FENCE GRAFFITI POEMS *
(For Israel and Palestine at War on the Days of Eid)
...No time to rejoice for those who walk among noise and deny the
voice/...Suffer us not to mock ourselves with falsehoods/ Teach us to care and
not to care/ Teach us to sit still/...Our peace in His will/...And let my cry
come unto Thee. ---T. S. Eliot, “Ash Wednesday”
1. Voice, Love, Peace
That would have required a lot of fences,
a lot of denuded trunks, fallen trees even.
You would have to stare at backyards
green with revived spring grass, risking
life and limb. “Is
this your graffiti?

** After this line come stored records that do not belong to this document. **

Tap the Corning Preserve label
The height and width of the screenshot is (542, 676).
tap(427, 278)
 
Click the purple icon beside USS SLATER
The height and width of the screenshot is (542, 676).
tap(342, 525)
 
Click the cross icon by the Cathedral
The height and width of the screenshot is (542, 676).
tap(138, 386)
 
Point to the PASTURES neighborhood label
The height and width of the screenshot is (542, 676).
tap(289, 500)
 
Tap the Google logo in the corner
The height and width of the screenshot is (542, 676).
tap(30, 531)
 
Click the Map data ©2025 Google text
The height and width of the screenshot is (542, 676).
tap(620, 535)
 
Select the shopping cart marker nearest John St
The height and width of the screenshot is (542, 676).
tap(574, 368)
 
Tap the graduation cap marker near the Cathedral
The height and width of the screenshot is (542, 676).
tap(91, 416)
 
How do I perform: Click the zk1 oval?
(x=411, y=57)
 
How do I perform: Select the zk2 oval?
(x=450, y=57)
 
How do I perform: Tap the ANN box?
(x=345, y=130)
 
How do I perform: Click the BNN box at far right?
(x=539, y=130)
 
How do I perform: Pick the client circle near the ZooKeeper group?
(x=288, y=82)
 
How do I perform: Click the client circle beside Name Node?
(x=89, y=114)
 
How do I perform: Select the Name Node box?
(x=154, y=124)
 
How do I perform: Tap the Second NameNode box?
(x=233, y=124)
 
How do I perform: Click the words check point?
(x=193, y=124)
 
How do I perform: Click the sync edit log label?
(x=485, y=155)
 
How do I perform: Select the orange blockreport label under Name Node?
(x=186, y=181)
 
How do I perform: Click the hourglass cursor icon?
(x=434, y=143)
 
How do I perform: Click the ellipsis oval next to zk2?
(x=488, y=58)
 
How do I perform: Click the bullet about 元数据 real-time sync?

Is it?”
But the three words I stepped on, walking
on the trail, in dotard cadence: Peace, Love:
they were temple bromides. But Voice?
They were sprawled on the grime, like
drunken derelicts, one did not have to look
but be accosted by their urgent demand
on winding asphalt: Peace. Love. Voice.
Like four-letter words, they surprise one
whose habit is to look down in timorous
gait, troubled by daily lust, greed, and lies
dreading mayhem from a gaze at the sky.
2. Back to the Hill of Skulls on
Glen Erin
I step on these words graffitied on the sprung
trail. I mutter: Peace, Love, Voice. I did not fall.
He did. Got lashed.
Mocked. Kicked to stand
with his burden, he insisted on loving even his
enemies, even those who cried: Crucify Him!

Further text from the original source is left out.